A senior official in the IEBC, however, has dubbed the opposition claims as "ridiculous". "As far as we are concerned, we don't believe they have any credible data," Abdi Yakub Guliye told Reuters.
Meanwhile, the electoral commission has received endorsement from the European Union. EU observers said on Thursday that they saw no signs of manipulation in the voting process, calling on whoever wins the election to try to heal political divisions in the country.
"After such competetive elections, it is now time for Kenyan politicians to bring the people together and work towards an inclusive and socially cohesive society for all Kenyans," David McAlister, an EU observer, said at a news conference in Nairobi.
A team headed by former US Secretary of State John Kerry also called for calm and restraint on Thursday, as protests called by the opposition turned violent on Wednesday claiming the lives of at least five people.
Kerry also told Al Jazeera that the allegations need to be examined but "not a reason to stop the process or question the entire election".
"The [counting] process is still ongoing, the counting is happening now. And as long as it's done appropriately, you have an ability to have full integrity of this election. The integrity is still intact."
Thabo Mbeki, the former South African president in charge of the African Union observer mission, has praised the poll so far.
"It would be very regrettable if anything emerges afterwards that sought to corrupt the outcome, to spoil that outcome," he said.

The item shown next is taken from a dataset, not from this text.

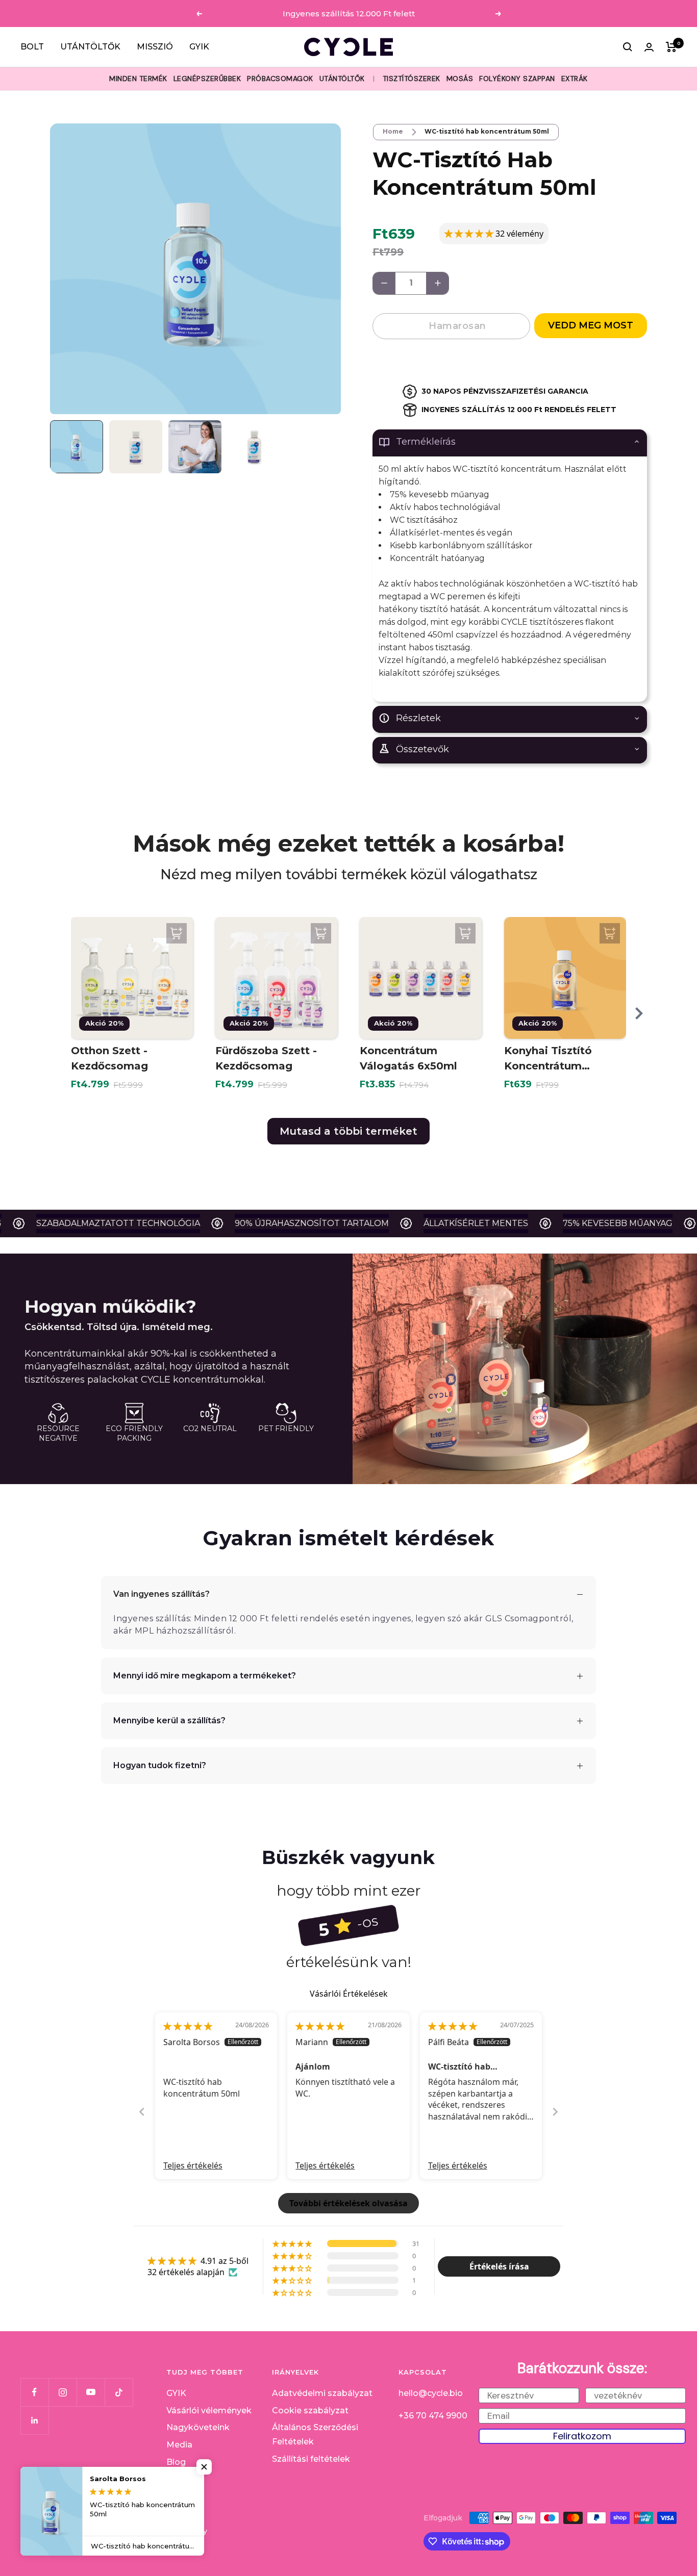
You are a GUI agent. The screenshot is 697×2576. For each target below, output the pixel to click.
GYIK (199, 47)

READ MORE: In Kenya's Kisumu, prayers for 'Baba' Odinga's presidency
Al Jazeera's Catherine Soi, reporting from the opposition stronghold Kisumu, said she spoke with Odinga's campaign team members and close advisers who still insist that the voting system was hacked.
"Raila Odinga says he needs an independent investigation into the poll and people here are saying that they have every confidence in him. They will believe everything he is going to say," she said.
Odinga's claims were enough to spark isolated protests in his strongholds in several Nairobi slums and the western city of Kisumu on Wednesday.
A relative peace returned to the streets on Thursday. There was violent protests in just one Nairobi neighbourhood, Kawangware slum, where police fired live rounds and tear gas as they clashed with opposition supporters.